Laboratory Testing Considerations
- Non-fasting samples may be used for initial screening, but use the Friedewald equation with caution 1, 2
- For hypertriglyceridemia >4.5 mmol/L (>400 mg/dL): Re-screen with 12-hour fasting sample and use direct LDL-C measurement 1, 2
- Adjust LDL-C values for patients already on lipid-lowering medications 2
- Avoid testing during acute illness as it may affect results 2
Genetic Testing
Genetic testing is strongly recommended for:
- Patients with phenotypic homozygous FH (HoFH)
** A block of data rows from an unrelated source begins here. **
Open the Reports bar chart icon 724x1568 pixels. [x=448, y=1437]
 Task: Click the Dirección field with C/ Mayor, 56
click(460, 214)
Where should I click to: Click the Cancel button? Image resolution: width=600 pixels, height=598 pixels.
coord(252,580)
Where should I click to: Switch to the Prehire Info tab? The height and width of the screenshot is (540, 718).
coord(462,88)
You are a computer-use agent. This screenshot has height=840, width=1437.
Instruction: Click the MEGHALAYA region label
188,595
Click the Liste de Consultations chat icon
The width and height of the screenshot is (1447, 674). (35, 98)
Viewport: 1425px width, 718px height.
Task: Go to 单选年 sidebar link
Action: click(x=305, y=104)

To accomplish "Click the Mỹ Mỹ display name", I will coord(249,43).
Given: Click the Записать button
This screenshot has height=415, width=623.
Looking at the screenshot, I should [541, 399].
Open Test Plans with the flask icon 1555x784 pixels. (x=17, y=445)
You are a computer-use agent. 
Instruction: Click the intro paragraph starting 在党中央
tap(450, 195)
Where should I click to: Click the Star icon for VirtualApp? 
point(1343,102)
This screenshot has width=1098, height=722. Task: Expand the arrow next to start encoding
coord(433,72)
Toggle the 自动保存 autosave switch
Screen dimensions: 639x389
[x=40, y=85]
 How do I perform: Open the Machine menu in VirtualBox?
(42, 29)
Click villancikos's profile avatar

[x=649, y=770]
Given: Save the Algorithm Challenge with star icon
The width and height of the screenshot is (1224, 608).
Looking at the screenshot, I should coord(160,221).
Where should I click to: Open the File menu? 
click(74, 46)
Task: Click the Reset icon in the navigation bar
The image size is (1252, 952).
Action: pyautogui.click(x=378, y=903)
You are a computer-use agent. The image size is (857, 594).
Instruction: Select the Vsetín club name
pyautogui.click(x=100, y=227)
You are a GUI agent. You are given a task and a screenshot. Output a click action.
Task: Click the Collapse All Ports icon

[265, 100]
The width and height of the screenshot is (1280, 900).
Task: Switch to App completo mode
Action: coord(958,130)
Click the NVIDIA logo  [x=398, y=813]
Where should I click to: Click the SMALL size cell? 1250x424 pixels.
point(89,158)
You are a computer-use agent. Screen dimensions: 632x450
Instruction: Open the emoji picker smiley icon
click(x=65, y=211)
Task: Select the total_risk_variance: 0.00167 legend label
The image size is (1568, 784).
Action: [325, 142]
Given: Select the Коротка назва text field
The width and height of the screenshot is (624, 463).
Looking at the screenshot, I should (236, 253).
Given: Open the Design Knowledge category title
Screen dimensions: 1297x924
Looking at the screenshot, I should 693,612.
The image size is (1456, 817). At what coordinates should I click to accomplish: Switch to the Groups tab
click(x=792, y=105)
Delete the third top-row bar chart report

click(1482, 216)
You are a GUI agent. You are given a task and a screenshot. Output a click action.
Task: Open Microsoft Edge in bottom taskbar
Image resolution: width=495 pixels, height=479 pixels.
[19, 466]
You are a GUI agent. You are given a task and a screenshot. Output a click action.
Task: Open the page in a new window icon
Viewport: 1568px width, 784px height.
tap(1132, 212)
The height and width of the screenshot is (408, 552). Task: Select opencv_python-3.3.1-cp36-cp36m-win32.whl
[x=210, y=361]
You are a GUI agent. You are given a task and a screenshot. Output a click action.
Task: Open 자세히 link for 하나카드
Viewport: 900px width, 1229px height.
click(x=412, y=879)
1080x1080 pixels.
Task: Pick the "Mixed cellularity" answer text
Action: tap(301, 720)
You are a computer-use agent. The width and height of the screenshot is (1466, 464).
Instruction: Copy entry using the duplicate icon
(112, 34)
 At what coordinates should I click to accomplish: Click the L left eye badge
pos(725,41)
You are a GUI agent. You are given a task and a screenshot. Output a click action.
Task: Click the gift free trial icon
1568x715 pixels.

- Definite or highly probable heterozygous FH (HeFH) based on clinical criteria
- Children with suspected HoFH or at risk of FH (both parents with FH) 2
Testing should include:
- Targeted next-generation sequencing of LDLR, APOB, PCSK9, and LDLRAP1 genes
- Analysis for deletions and duplications in LDLR 2
Cascade Testing
After identifying an index case with definite FH:
- Offer cascade testing to all close relatives using both phenotypic and genetic methods when available
- If genetic testing is unavailable, use age-specific and sex-specific LDL-C thresholds for relatives
- Consider "reverse" cascade testing (from child to parents) when a child is identified with FH 1, 2
Common Pitfalls to Avoid
- Failing to adjust LDL-C values for patients already on lipid-lowering therapy
- Relying on calculated LDL-C in patients with hypertriglyceridemia >4.5 mmol/L
- Excluding FH when genetic testing is negative, as some cases result from undetected variants
- Using diagnostic tools for probands when evaluating relatives during cascade screening
- Measuring lipids during acute illness 2
Following this systematic approach will help identify individuals with FH early, allowing for appropriate intervention to reduce the risk of premature cardiovascular disease.